**Study material**
Content starts
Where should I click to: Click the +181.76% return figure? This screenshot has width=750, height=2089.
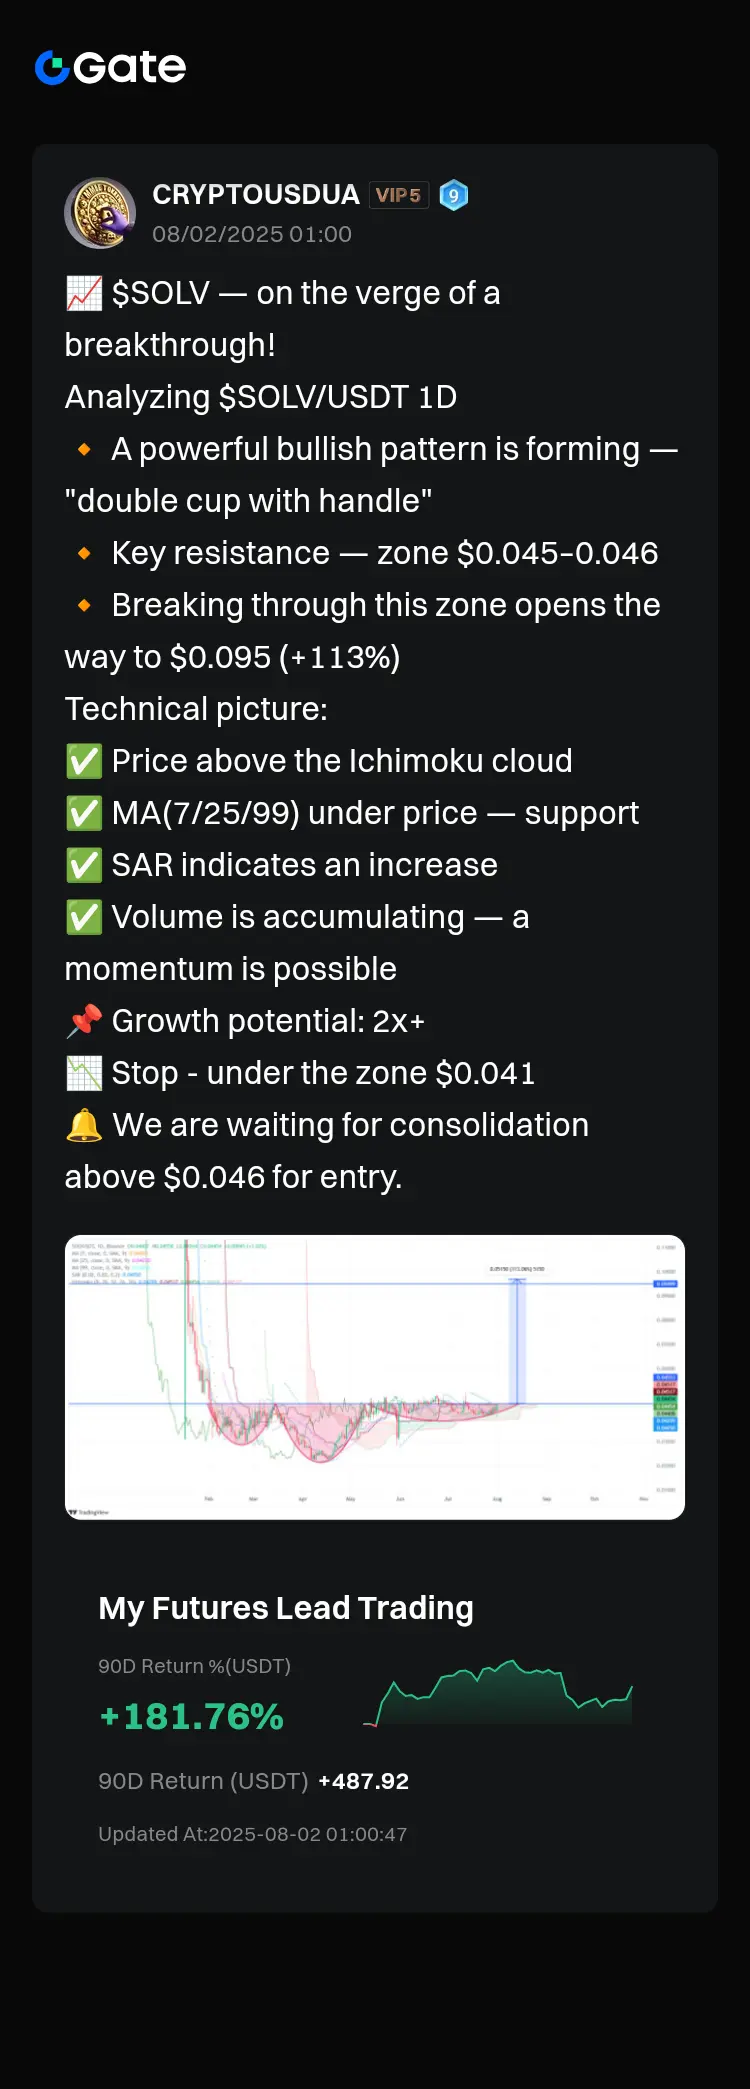point(191,1716)
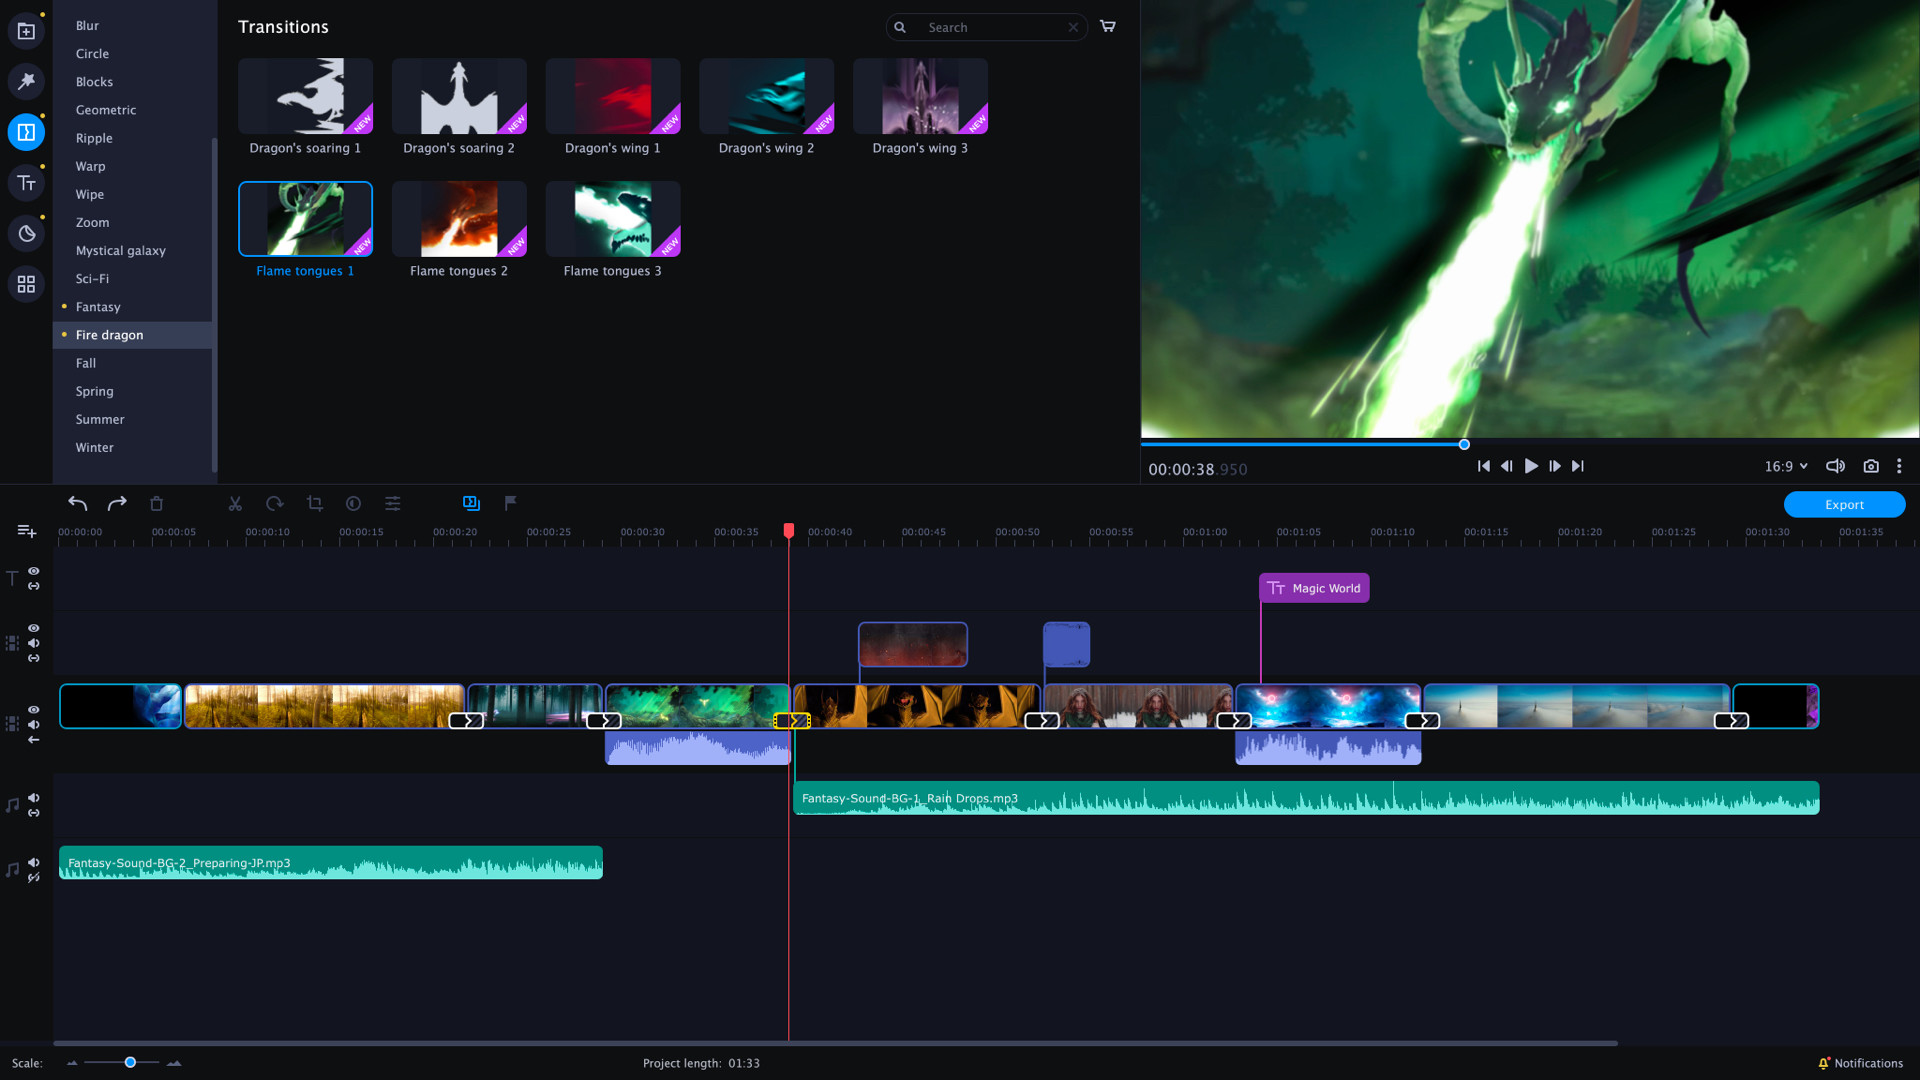Drag the timeline scale slider
Screen dimensions: 1920x1080
click(x=129, y=1063)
Content ends
**Task objective**
Each record above must be set down again unchanged, with its pictures left out.

**Result for this task**
Where should I click to: Click the +181.76% return figure? This screenshot has width=750, height=2089.
point(191,1716)
Drag the timeline scale slider
Screen dimensions: 1920x1080
click(x=129, y=1063)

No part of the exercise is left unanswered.